La découverte de « Slonk », quatrième album de la formation belge ALKERDEEL, oblige à se poser des questions primordiales, éminemment paradoxales. Par exemple : peut-on se vouloir foncièrement rébarbatif et susciter l’adhésion ? Ou bien : la brutalité peut-elle susciter la fascination ? Ou encore : la lourdeur est-elle compatible avec l’élévation ? A ces trois interrogations, l’esprit commun – le bon gros sens populaire, si vous préférez – répondra par la négative. Pour ma part, sans prétendre le moins du monde répondre à une démarche élitiste, je répondrai par un oui massif.

* _Informations fournies_
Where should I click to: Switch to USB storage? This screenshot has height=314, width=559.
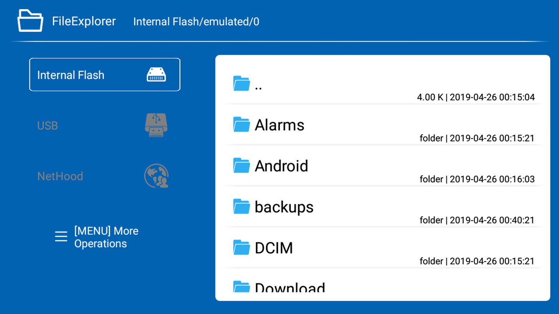click(48, 126)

* _Énoncé du problème_
Modifiez le passage du texte fourni qui débute aux mots « La découverte de » et s'achève après « un oui massif. » en y remplaçant « brutalité » par « violence ». Les données ci-dessus proviennent d'une autre source.

* _Résultat attendu_
La découverte de « Slonk », quatrième album de la formation belge ALKERDEEL, oblige à se poser des questions primordiales, éminemment paradoxales. Par exemple : peut-on se vouloir foncièrement rébarbatif et susciter l’adhésion ? Ou bien : la violence peut-elle susciter la fascination ? Ou encore : la lourdeur est-elle compatible avec l’élévation ? A ces trois interrogations, l’esprit commun – le bon gros sens populaire, si vous préférez – répondra par la négative. Pour ma part, sans prétendre le moins du monde répondre à une démarche élitiste, je répondrai par un oui massif.